The Simple Mathematics Of Link Sponsor Revenue

Anyone who’s been blogging at least a few months knows that in most cases, contextual ad revenue from networks such as Google AdSense comes in trickles. A better option, provided you have a Google PR (PageRank) of at least 4 and a blog in an appropriate niche, is link ads such as  Text Link Ads or Text Link Brokers. (Know of another one? Drop a comment.) You also need backlinks (outside links to your blog), some feed subscriptions, and at least a steady bit of traffic – though not necessary a lot.

Steady Revenue

It’s not passive revenue. At least not at first while you’re building PR and backlinks, etc. But it can tend towards that. A word of caution: not all blogs are suitable. Of the eight blogs I have registered at Text Link Ads, only four have sponsors. Some have never had link sponsors since they were registered maybe eight months ago. One sold out its inventory in less than 2 months. Another sold out today, and another was just accepted but already has four sponsors. I have another 7 that need a bit of TLC before they’re ready, but when they are, they should do okay.

I can’t live off the TLA alone, but it is steady income. And once the newer sites are registered and sell out their inventory, the total TLA earnings will be enough for rent in Toronto, where I’m moving later this year. In other words, it’s comforting, generally steady income with very little fluctuation. And I haven’t even utilized TLA’s Feedvertiser yet (mostly because I’m too busy to upgrade my WordPress installations to 2.0+).


Let’s look at an example of how you might benefit from link sponsors. This is based on my own experience, so your mileage may vary:

  • Assume: ten weblogs of PR4 – 5 and different niches but related topics. Say sub-niches. Or maybe you have two distinct groups of sub-niches. It doesn’t matter, but blogs in one group link to each other in both navigation and content.
  • Reasonably steady traffic of at least 40 pageviews per day or more per site.
  • Offer ten sponsor slots at at least $10 per slot per month per site. (The selling price would be $20 per, since TLA takes 50% commission. I’m not sure about TextLinkBrokers.)
  • That’s 10 sites x 10 spots/ site x $10/ slot/ month = $1,000/ month. That’s your take.

General Plan

Pretty simple, right? And that’s a very conservative figure. If the conditions are right, you could be making that much per site, or $10,000/m. (I have no proof that anyone is doing this; just speculating.)

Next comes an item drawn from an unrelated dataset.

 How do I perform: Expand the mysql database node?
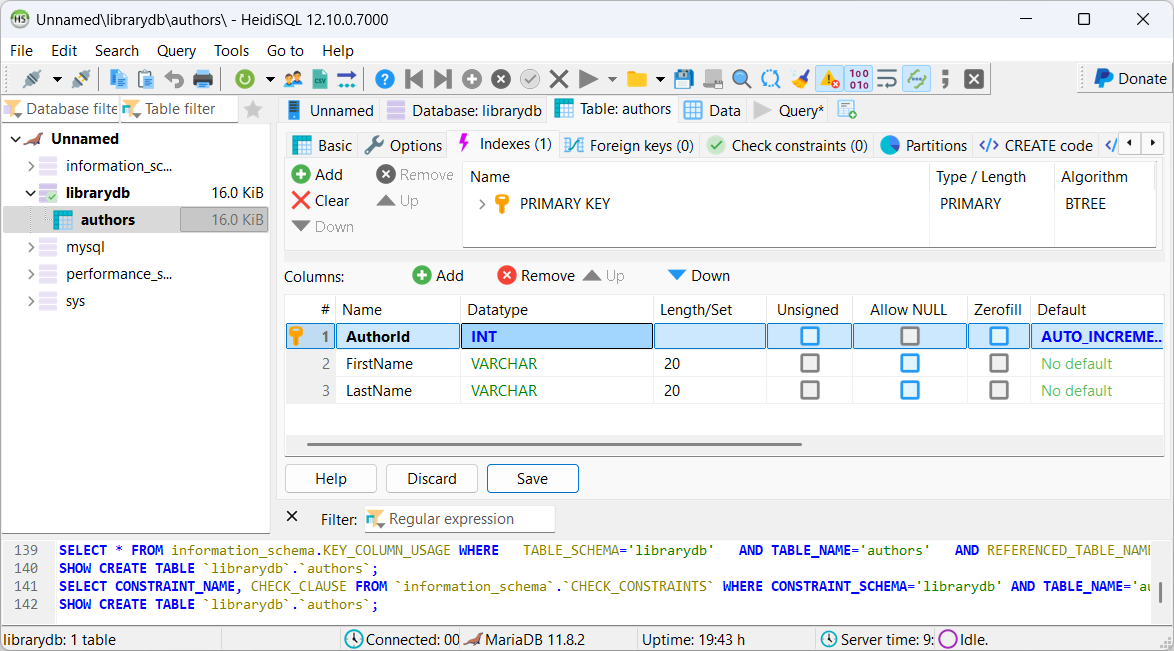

Sure, the numbers are simple, but here are a few things to consider before you go sign up:

  1. You need to build up your Google PageRank (PR) to at least 4. If you are patient and think you’ll go to PR5 fairly quickly, register your sites at PR5 not PR4. You’ll very likely earn more.
  2. You need to increase your feed subscriptions. Though, TLA for example only counts Bloglines. Not all subscriptions are necessarily equal.
  3. You need to increase the backlinks to each of your blogs, from relevant sites. Not just PR6+, but also PR3-5. That comes either by buying or by building valuable content that other sites link to.
  4. You need to increase your daily traffic to where it’s steady, even if just from SEs (search engines). This is part and parcel of posting “valuable” content.
  5. You need to maintain all this after you start getting sponsors. They want the traffic, too.
  6. There’s no guarantee you’ll sell out your inventory, even at $12. Some blog niches lend themselves better to text link ads than.

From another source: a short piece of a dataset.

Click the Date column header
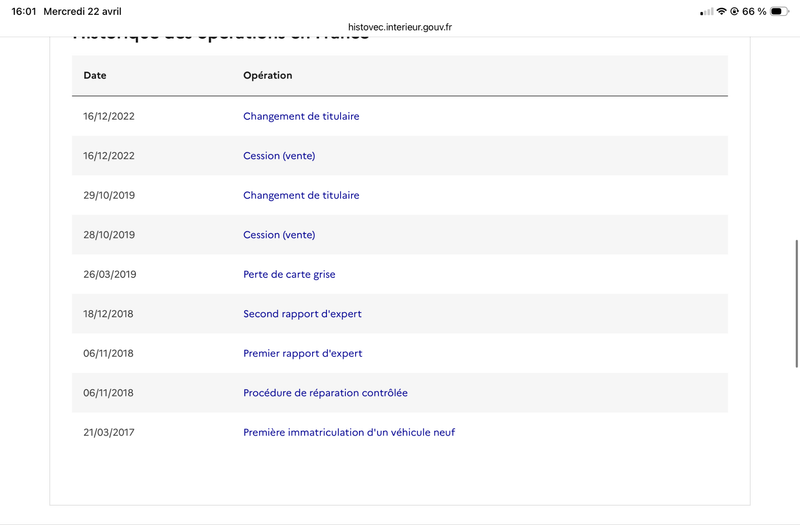800x525 pixels. (x=95, y=76)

It’s all speculation, but as weblogs become even hotter property, the opportunities for monetizing them will continue to grow. Link sponsors is one way that has been working for me.

2 thoughts on “The Simple Mathematics Of Link Sponsor Revenue

  1. Sure, but that doesn’t preclude the possibility that they are quality. And there are human checks in place anyway, as well as an inventory limit on each site. Sponsors won’t approve the link (as I understand it) if they’re uncomfortable with the site.

    I’m simply suggesting an alternative to CPC revenue, but all normal rules about “quality” and consistency apply

    BTW, there are two tools at TLA that are great to check out:

    link calculator: tells you what your site’s links might be sold at to sponsors
    blog juice: tells you how your site ranks in each of their categories.

    they can both be accessed at

    Remember that the technology niche is hard to crack. My own tech site took many months to sell a single sponsor, but once it did, i started making sure that at least one writer was maintaining it, plus a few of my own articles per month.

    So if you have a site and are wondering why it isn’t getting sponsors, ask yourself whether you’re maintaining or whether you are too microniche. I’m a generalist at heart, which a lot of SEOs might say is bad for blogging. But that’s what I like and I’d rather do what I like than blog something for the hell of it. So my sites might have a primary focus, but I’ll add a few related lower-focus satellite topics. (I only have proof that it works on one site, by the way.)